I let go of Gary’s arm and shouldered forward. The rider watched me. Neither Gary nor Marie moved. Behind me I heard the blond waitress fumbling with the phone, and her panicked, “Hello? Police? Hello?”

“He’ll kill us anyway,” I said, very low. I couldn’t get enough breath to do anything else. “Because it’s what you do, isn’t it? It’s nothing personal. You’re the Hunt, and when the Hunt is loosed, you kill until someone binds you away again. Cernunnos.” Terrifying conviction gave my voice strength. Twenty minutes ago I’d never heard of the thing standing in front of me; now the knowledge of who and what he was felt like the only thing I’d ever been certain of in my whole life. I didn’t like that at all.

The rider’s eyes widened, and then he smiled, inclining his head.

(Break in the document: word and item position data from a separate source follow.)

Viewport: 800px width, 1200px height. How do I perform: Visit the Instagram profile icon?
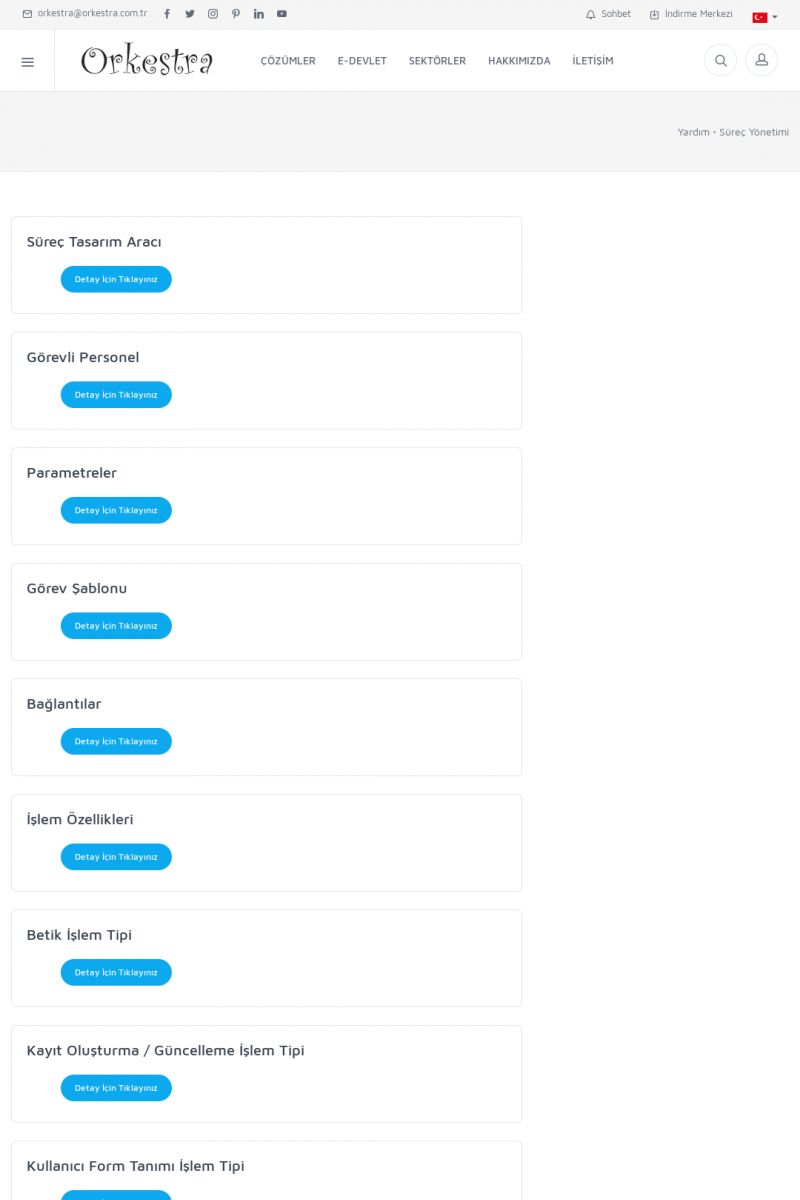pos(213,14)
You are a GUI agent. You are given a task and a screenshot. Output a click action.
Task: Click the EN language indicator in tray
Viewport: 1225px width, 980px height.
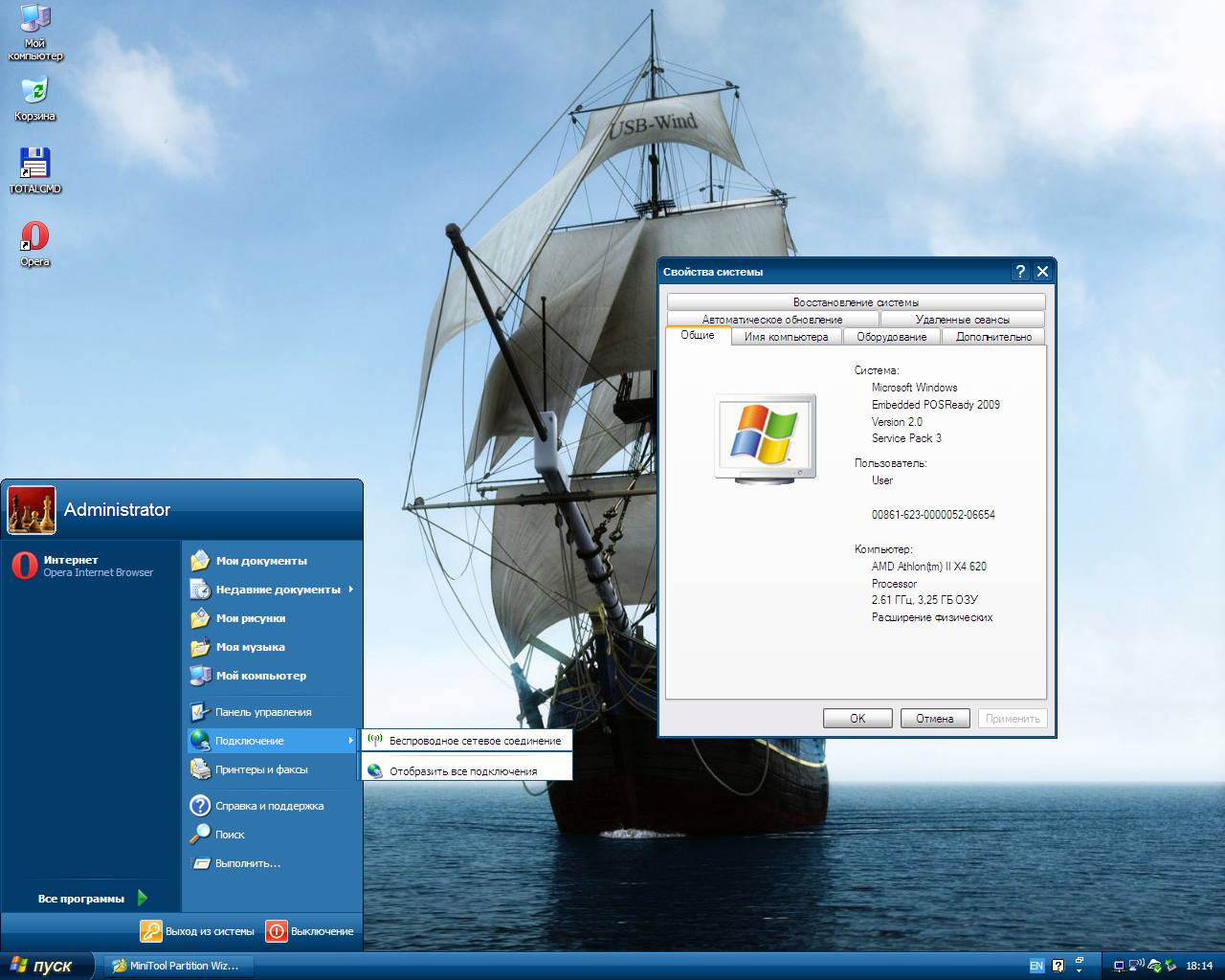(1036, 966)
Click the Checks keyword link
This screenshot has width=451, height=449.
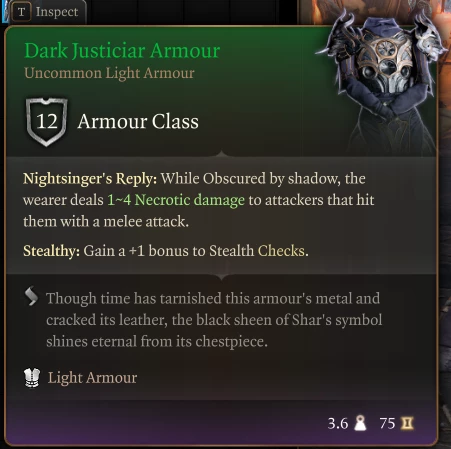[281, 251]
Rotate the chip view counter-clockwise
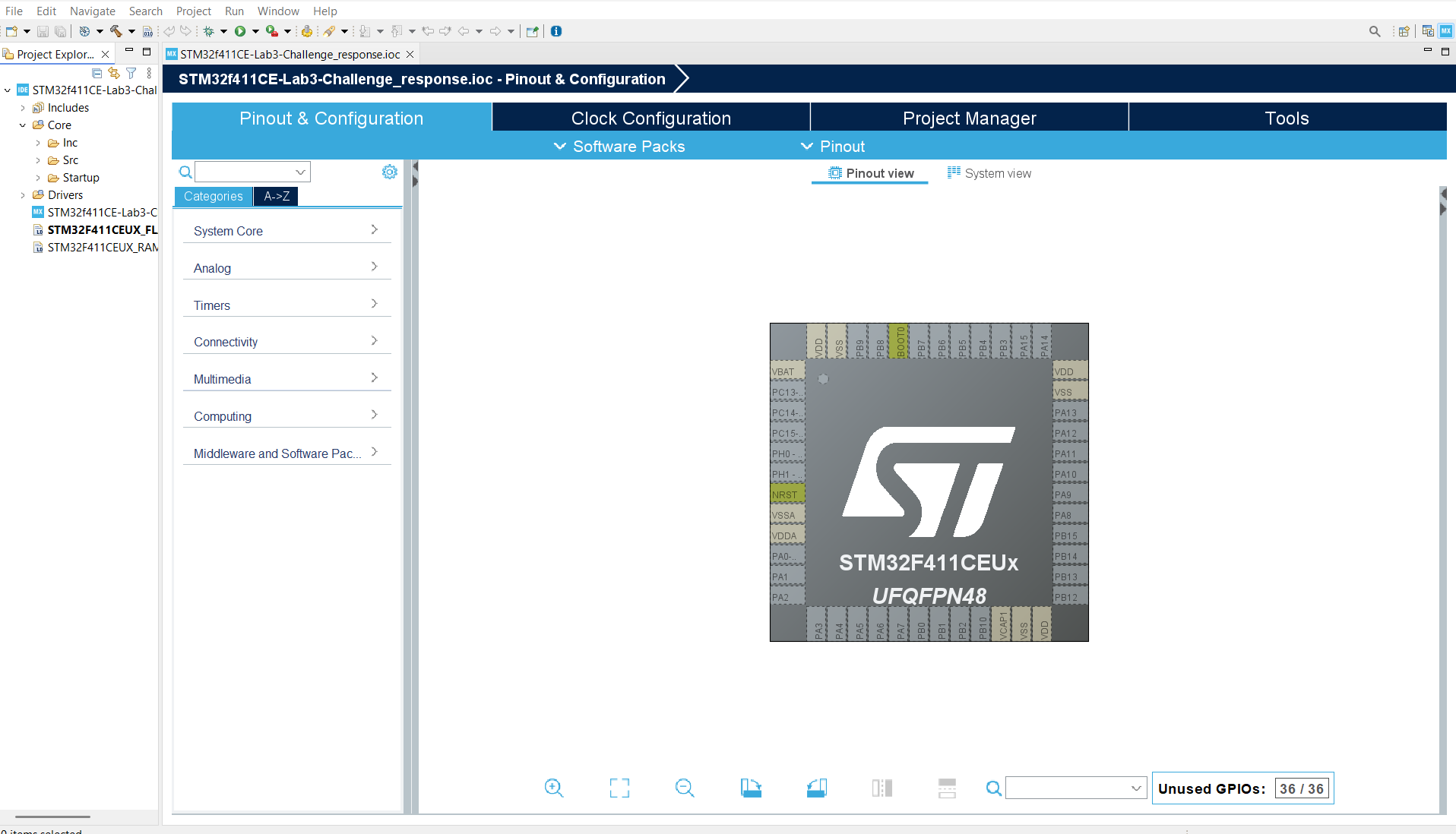Viewport: 1456px width, 834px height. tap(816, 788)
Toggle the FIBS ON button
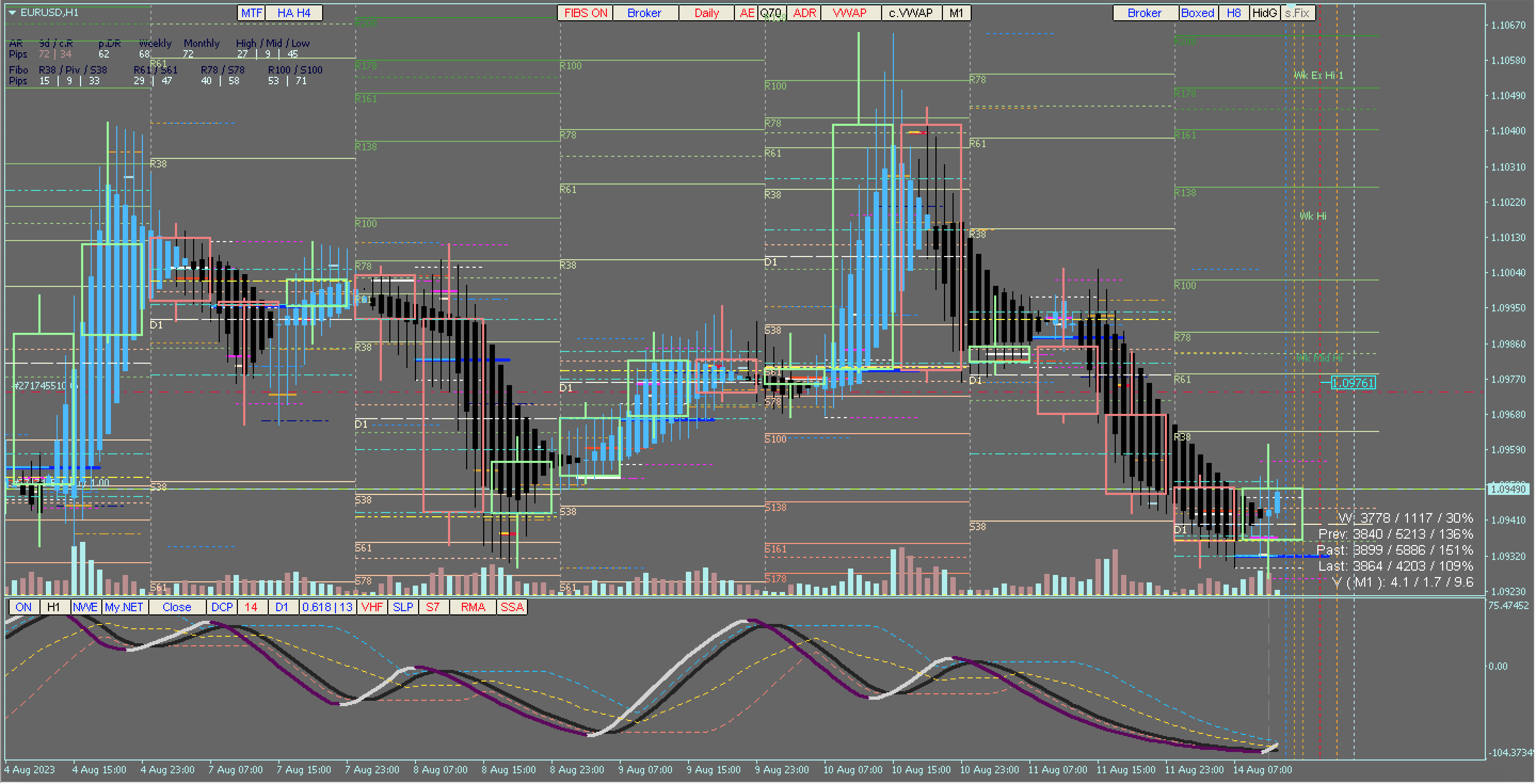1536x784 pixels. [x=585, y=13]
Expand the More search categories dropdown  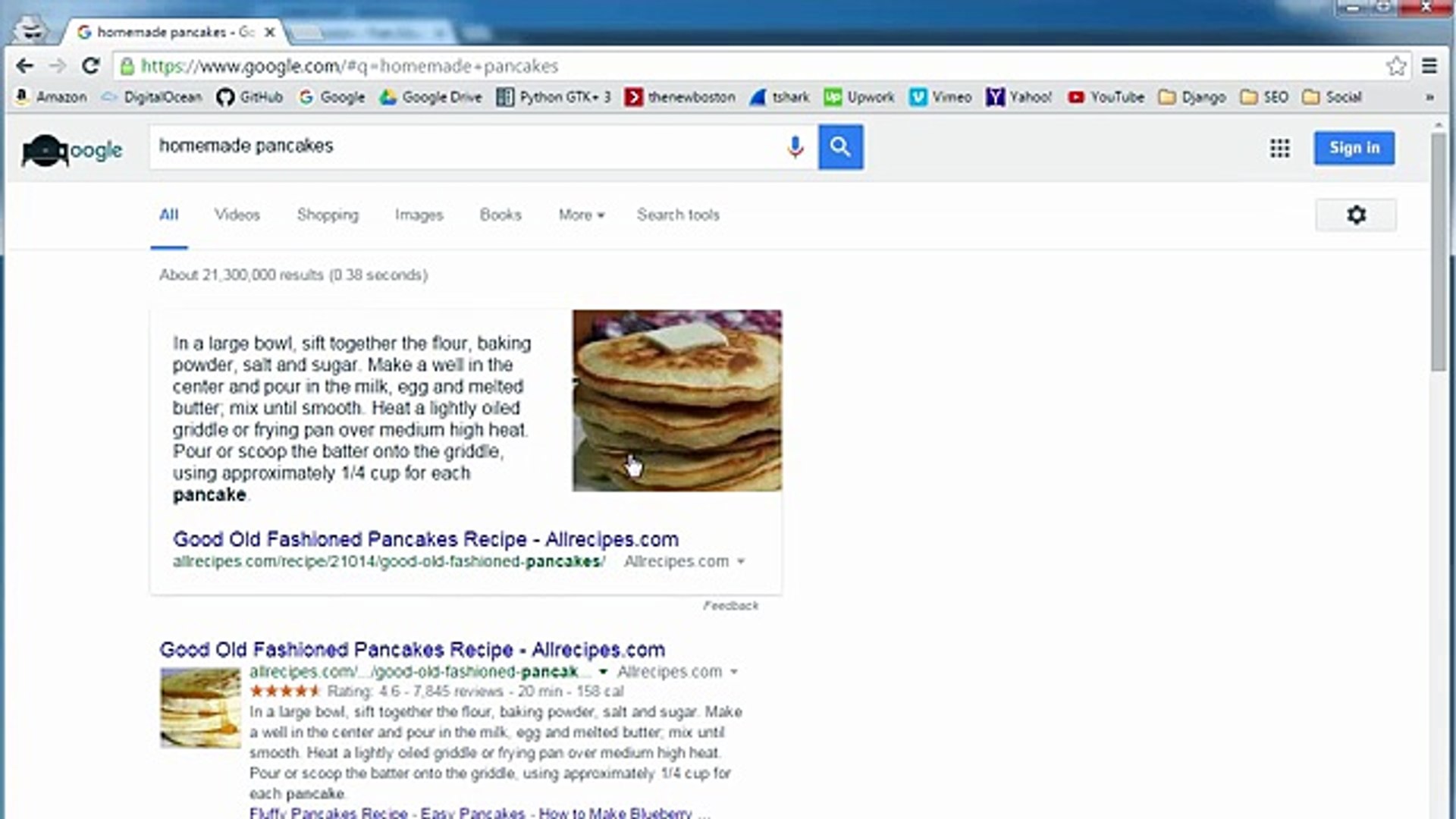pyautogui.click(x=582, y=215)
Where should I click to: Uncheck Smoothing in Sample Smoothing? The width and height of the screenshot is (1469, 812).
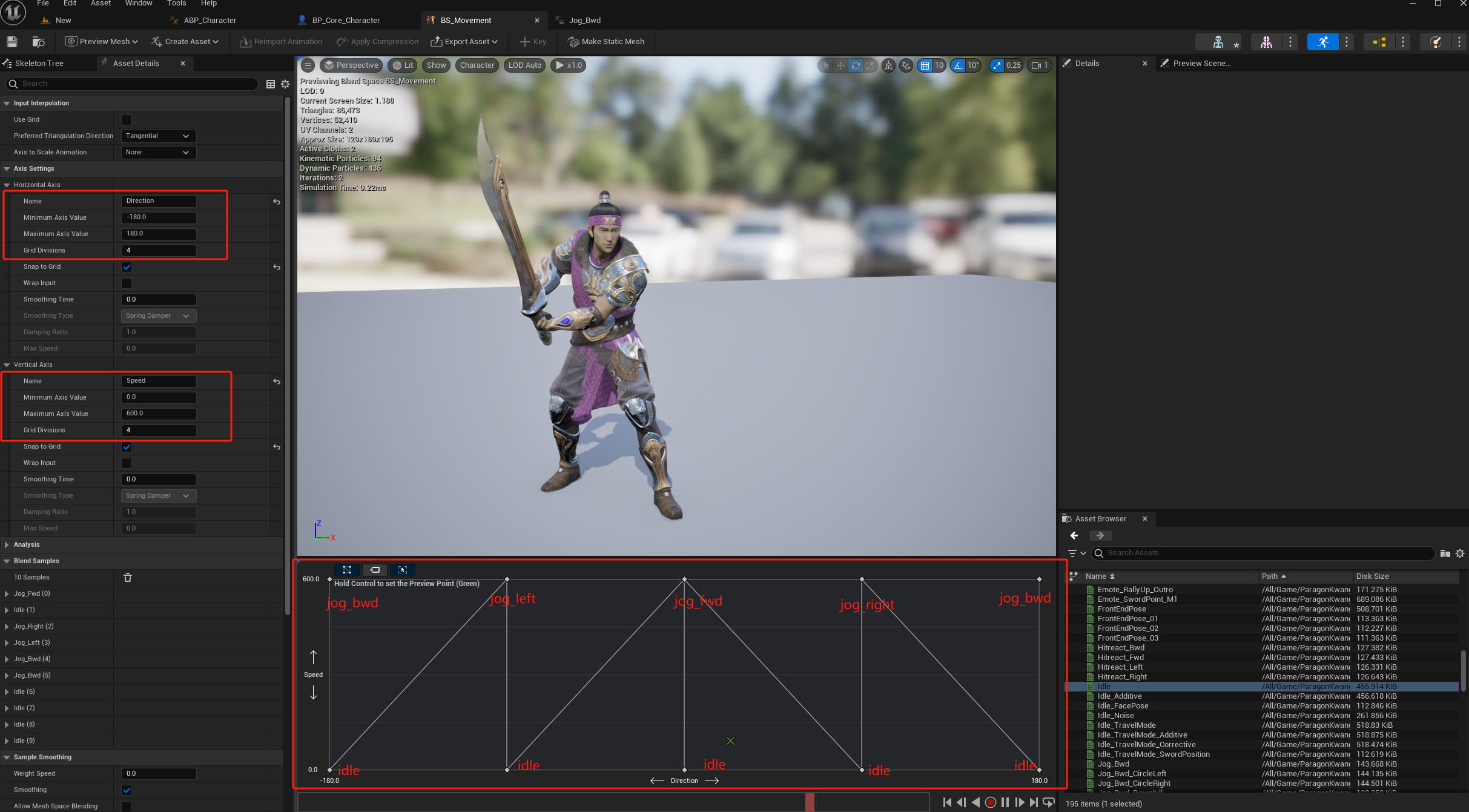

“The Horned God.” I lifted my eyes to his circlet again, which wasn’t a circlet at all. It was more like Caesar’s crown, but it was part of him. It began at his temples and swept back in an elegant bone pattern, horns curved to the sides of his head and meeting at the back, woven together there. Very practical. No catching your head on tree branches that way. I wondered if he shed them yearly and grew them again, or if they were as eternal as he was.

“They grow with my power,” he replied. Chills ran through me. It wasn’t that he responded to an unasked question. That seemed perfectly normal from this being. It was his voice, dark and rich and earthy, deep enough that a roar from him would shake the world. That, and I was quite certain he hadn’t spoken English or any other language I knew.

“What’d he say?” Gary whispered. Out of the corner of my eye I saw Marie shake her head fractionally.

“You cannot stop me,” Cernunnos said, little more than a murmur.

“What do you want?” I still couldn’t breathe enough to get a real voice out. He laughed, and it took everything I had to not run away.